-- Цитируемый отрывок --
Нежная душа | страница 71



Это память – острая, ранящая мозг, рвущая душу. Это боль. К ней нельзя прикоснуться – раздерет в кровь.

– Скелет гроба? Пустой мундир? Какие-то гвозди? Так не бывает. Так не делают! Так нельзя!! Что за шутки.

Конечно. Вы правы. Извините. Больше не будем. Простите.

…Но забыть эту орущую доску, эти рыдающие гвозди – нельзя.

Память – мать муз.

Память ощетинилась гвоздями – сверкающая, ранящая, не дающая покоя…

– Ну, хватит-хватит, не надо экзальтации, преувеличений.

Конечно. Вы правы. Приучились, притерпелись и спим на доске с гвоздями, не думая, не чувствуя колющего ужаса. Стали аморфны – легко принимаем любую форму. Как ни мни пластилин – не треснет. Как ни втыкай гвозди в кисель – не беспокоит.

… И оттого память все бесплоднее. И музы – все худосочнее.

В романе гроб везут на тракторе, могилу роют экскаватором. В спектакле машин и механизмов нет.

Гроб везут на верблюде.

Гроб на верблюде. Гроб из палочек, легкий… Но какая же это невыносимая, стопудовая тяжесть, какая невыполнимая работа – похоронить друга. Похоронишь прах, а с памятью как быть? И что понесло в бессмысленный далекий путь? Какая разница – где зарыть? Нет, Едигей упорно хромает по пустыне. Долгий путь – возможность продлить прощание. Где-то там родовое кладбище. Обетованная земля предков. Ею, только ею засыпать друга… Память. Вера. Долг…

Читал ли Някрошюс эти стихи Цветаевой?

-- Записи о поиске слов и элементов --
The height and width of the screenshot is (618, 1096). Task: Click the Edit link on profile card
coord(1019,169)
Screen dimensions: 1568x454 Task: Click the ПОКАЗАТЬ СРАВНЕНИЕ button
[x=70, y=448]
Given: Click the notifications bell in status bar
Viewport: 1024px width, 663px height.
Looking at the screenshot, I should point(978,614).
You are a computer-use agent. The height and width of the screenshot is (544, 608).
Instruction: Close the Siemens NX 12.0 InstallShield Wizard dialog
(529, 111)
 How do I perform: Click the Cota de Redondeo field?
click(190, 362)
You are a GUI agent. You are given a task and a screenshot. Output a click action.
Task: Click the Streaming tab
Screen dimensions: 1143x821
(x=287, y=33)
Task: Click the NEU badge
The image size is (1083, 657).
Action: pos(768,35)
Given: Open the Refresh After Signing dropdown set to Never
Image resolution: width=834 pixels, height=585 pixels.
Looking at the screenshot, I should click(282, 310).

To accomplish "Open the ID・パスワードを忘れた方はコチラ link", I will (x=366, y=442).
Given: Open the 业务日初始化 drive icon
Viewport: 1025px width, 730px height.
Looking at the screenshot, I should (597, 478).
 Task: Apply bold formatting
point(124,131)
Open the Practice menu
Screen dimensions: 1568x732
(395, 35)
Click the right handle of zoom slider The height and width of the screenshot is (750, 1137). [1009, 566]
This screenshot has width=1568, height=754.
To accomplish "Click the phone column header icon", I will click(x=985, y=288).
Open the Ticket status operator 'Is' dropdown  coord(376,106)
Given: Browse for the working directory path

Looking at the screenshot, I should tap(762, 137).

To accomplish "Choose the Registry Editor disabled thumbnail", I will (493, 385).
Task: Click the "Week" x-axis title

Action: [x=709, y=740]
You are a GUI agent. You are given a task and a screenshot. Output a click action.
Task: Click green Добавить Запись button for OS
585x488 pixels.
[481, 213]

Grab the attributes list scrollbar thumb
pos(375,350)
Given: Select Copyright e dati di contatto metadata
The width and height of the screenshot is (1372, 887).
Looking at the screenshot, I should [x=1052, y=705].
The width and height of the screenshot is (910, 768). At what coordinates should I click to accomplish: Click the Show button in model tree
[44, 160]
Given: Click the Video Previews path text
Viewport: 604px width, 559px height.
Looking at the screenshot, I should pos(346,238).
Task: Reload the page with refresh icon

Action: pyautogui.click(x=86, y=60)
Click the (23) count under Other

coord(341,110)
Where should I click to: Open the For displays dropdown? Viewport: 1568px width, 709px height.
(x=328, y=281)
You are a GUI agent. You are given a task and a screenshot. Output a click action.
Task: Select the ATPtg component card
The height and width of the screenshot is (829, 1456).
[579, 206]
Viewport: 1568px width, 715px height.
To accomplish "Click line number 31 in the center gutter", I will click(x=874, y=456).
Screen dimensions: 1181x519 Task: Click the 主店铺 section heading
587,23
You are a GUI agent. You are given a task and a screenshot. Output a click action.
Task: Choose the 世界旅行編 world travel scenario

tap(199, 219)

-- Цель задания --
Замените «пластилин» на «глину» во фрагменте отрывка о спектакле, начиная с «Конечно. Вы правы. Извините.» и заканчивая «музы – все худосочнее.», и приведите этот фрагмент целиком.

-- Итоговый результат --
Конечно. Вы правы. Извините. Больше не будем. Простите.

…Но забыть эту орущую доску, эти рыдающие гвозди – нельзя.

Память – мать муз.

Память ощетинилась гвоздями – сверкающая, ранящая, не дающая покоя…

– Ну, хватит-хватит, не надо экзальтации, преувеличений.

Конечно. Вы правы. Приучились, притерпелись и спим на доске с гвоздями, не думая, не чувствуя колющего ужаса. Стали аморфны – легко принимаем любую форму. Как ни мни глину – не треснет. Как ни втыкай гвозди в кисель – не беспокоит.

… И оттого память все бесплоднее. И музы – все худосочнее.